Mr Patino said the situation affected all American states, so the government of Ecuador will request the convening of a meeting of ministers from across the region.

He added: “The protection that Ecuador offers Mr Assange is based on universal principles and our respect for human rights and no threats of force or unilateral action towards our country will see us waive these principles.”

An Ecuadorian government spokesman said yesterday: “We are deeply shocked by the British Government’s threats against the sovereignty of the Ecuadorian embassy and their suggestion that they may forcibly enter the embassy.

“This a clear breach of international law and the protocols set out in the Vienna Convention.

“Throughout the last 56 days Mr Julian Assange has been in the embassy, the Ecuadorian government has acted honourably in all our attempts to seek a resolution to the situation.

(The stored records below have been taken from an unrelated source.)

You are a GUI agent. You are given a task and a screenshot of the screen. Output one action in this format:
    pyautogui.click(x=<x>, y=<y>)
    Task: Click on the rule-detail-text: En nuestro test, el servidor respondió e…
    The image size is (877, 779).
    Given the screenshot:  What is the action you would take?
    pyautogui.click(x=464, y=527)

“This stands in stark contrast to the escalation of the British Government today with their threats to break down the door of the Ecuadorian embassy.

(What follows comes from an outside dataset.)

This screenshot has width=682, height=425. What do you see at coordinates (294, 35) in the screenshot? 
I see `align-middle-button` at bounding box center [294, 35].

“Instead of threatening violence against the Ecuadorian embassy, the British Government should use its energy to find a peaceful resolution to this situation which we are aiming to achieve.”

The letter to Ecuador added: “We need to reiterate that we consider the continued use of the diplomatic premises in this way incompatible with the Vienna Convention and unsustainable and we have made clear the serious implications that this has for our diplomatic relations.”

Mr Assange denies the allegations against him, but fears he will be sent to the United States if he goes to Sweden.

An offer to the Swedish authorities by Ecuador for investigators to interview Mr Assange inside the London embassy was rejected.

A Foreign Office spokeswoman denied a threat was being made and added: “We are still committed to reaching a mutually acceptable solution.”

The protesters outside the embassy warned against any attempt by the UK authorities to enter the building.

Paul Milligan, 19, from Kentish Town, north London, said: “I heard about this at 1am and walked here to protest.

“If Britain is essentially about to invade Ecuador, then I want to have a say about that.

“If they load him in a police van to try to bring him out, I intend to sit in front of the van and obstruct it in any way I can.

“The point about Julian Assange is that he didn’t doctor any of the materials - he released the documents and said to the world ’This is the truth, have a look at it and see what you think’.

“The idea that somebody can be snatched from the Ecuadorian embassy in London by British police, and sent to Sweden then possibly America, is ludicrous.”

Farhan Rasheed, 42, a historian, from Norbury, south London, said: “I’m here on the basis that you have to respect the Vienna Convention. If we go against other people’s diplomatic immunity, that puts our own diplomats at risk around the world. It would be an own-goal.”

Police kept the pathway outside the embassy clear and arrested two protesters.

A number of officers seized a man, who was led away shouting: “You are about to start a war with Ecuador” and “You can’t arrest Julian Assange.”

Shortly afterwards another man was taken away to a police van, with fellow protesters shouting: “What are you arresting him for?”